Exercise instructions - Retype, exactly and with nothing added, the lines from the one showing "Where should I" through the final line of the material. Omit pictures.

——————————

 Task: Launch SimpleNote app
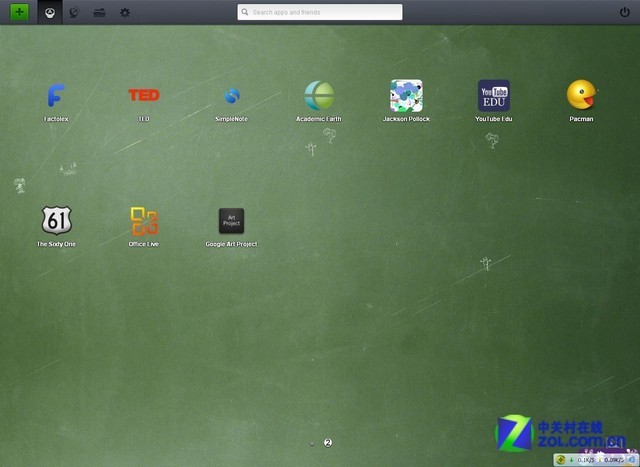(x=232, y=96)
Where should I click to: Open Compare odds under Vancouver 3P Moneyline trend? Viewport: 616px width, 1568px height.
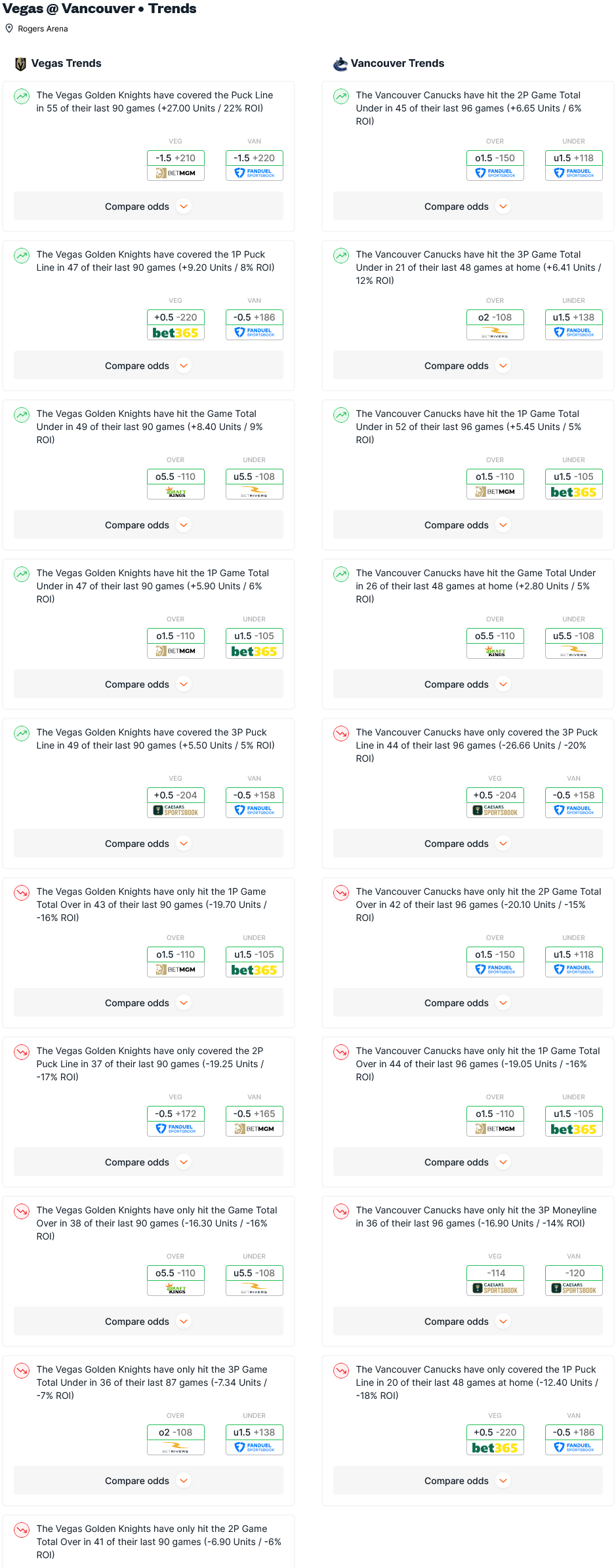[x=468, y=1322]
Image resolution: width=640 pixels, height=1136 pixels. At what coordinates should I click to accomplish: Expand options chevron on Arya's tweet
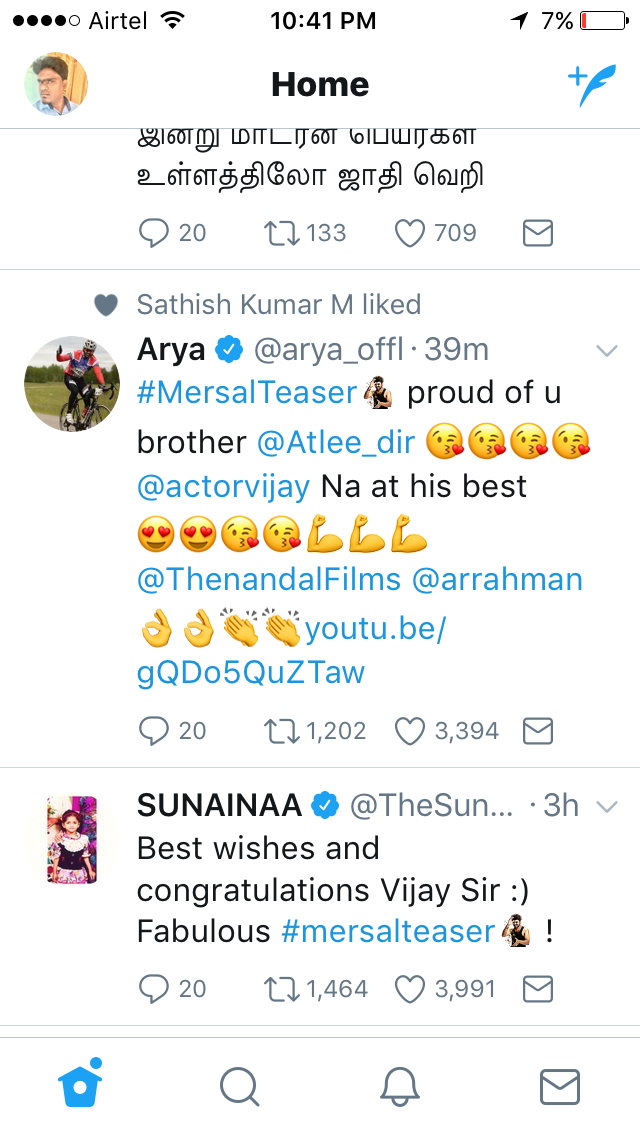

——————————

Problem solution -
Where should I click to: Open Compare odds under Vancouver 3P Moneyline trend? Viewport: 616px width, 1568px height.
[x=468, y=1322]
Image resolution: width=640 pixels, height=1136 pixels. At what coordinates should I click to accomplish: Expand options chevron on Arya's tweet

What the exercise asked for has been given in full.